START Records for processing
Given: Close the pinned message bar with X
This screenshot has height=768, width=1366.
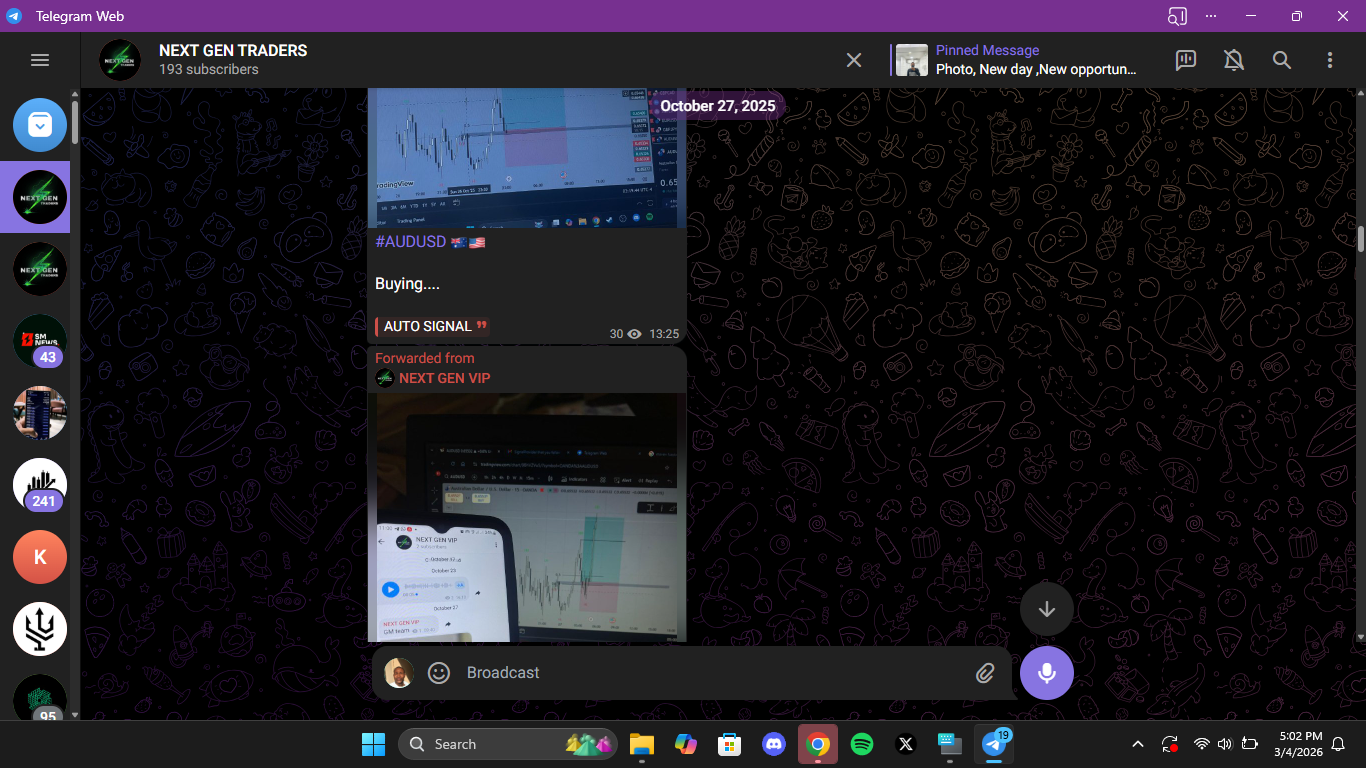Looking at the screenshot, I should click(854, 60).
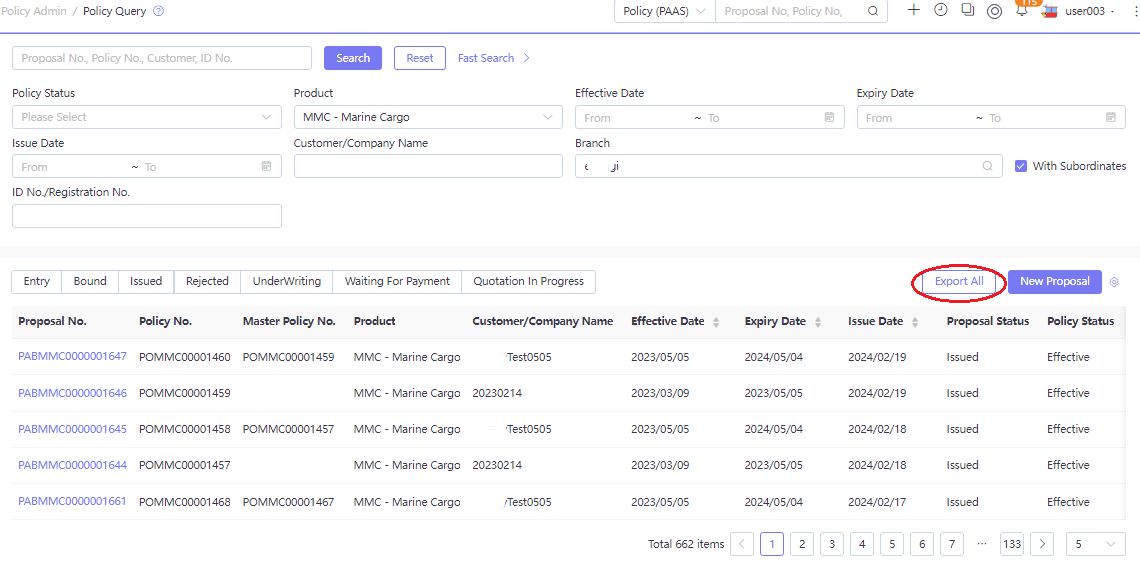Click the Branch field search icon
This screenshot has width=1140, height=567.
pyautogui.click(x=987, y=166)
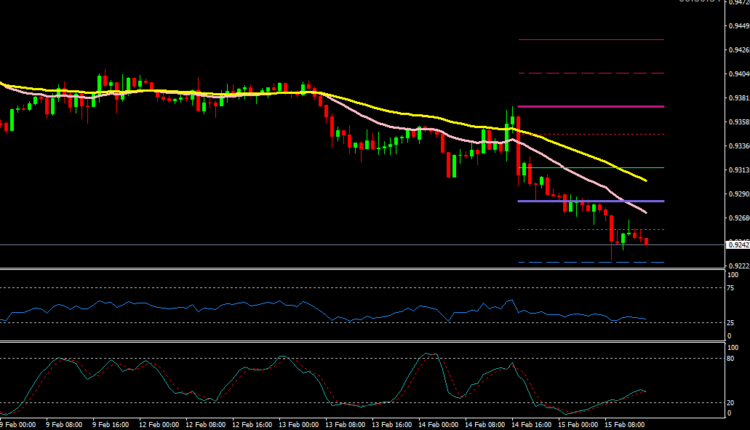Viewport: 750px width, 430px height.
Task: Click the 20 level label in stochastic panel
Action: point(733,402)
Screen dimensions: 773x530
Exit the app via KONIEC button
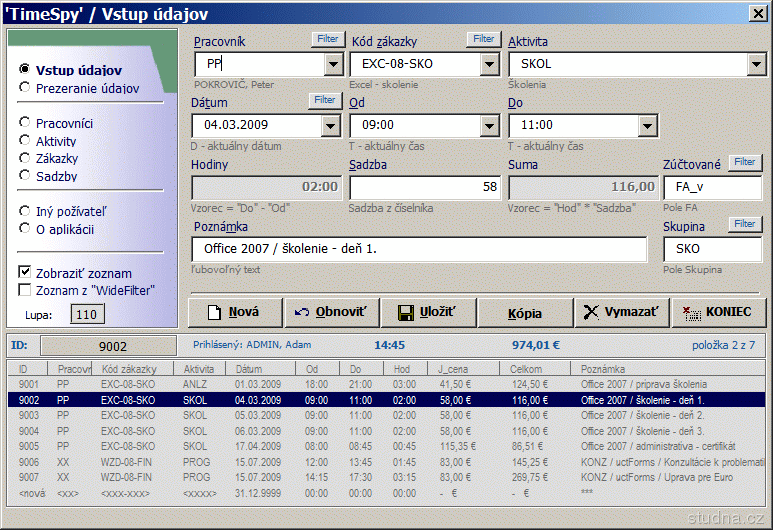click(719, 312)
END Records for processing
START Records for processing
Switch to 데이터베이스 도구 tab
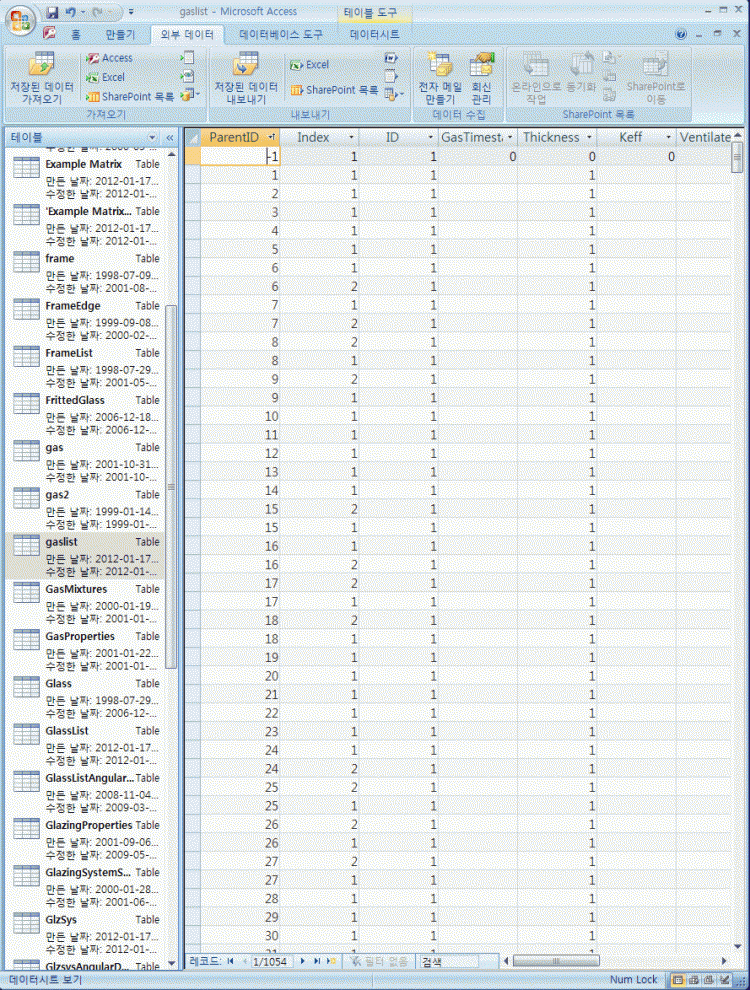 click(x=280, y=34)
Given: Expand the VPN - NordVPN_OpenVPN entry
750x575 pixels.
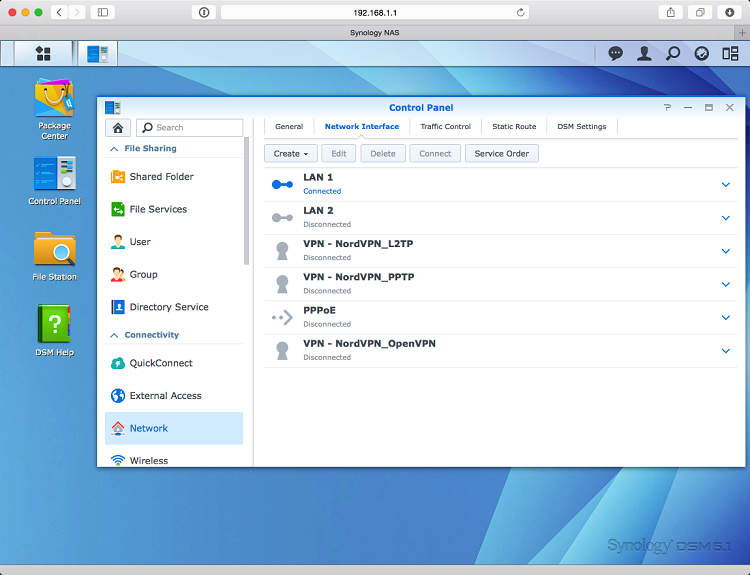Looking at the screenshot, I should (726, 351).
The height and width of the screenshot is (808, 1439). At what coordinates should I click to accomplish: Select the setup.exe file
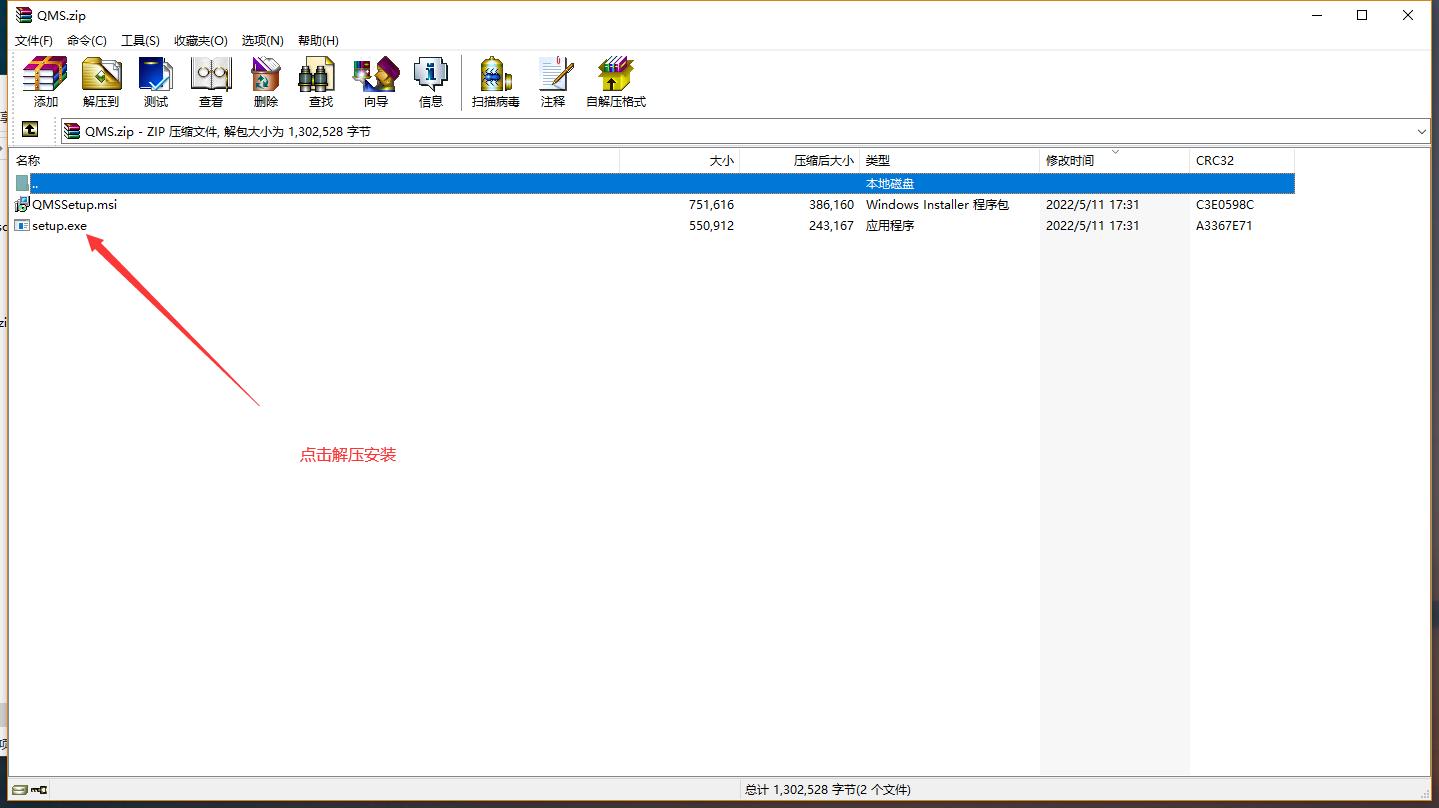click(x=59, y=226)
END Records for processing
§ **Work item**:
Counting every line that holds the string "Given", give the total for the data above and nothing else.

§ **Response area**:
2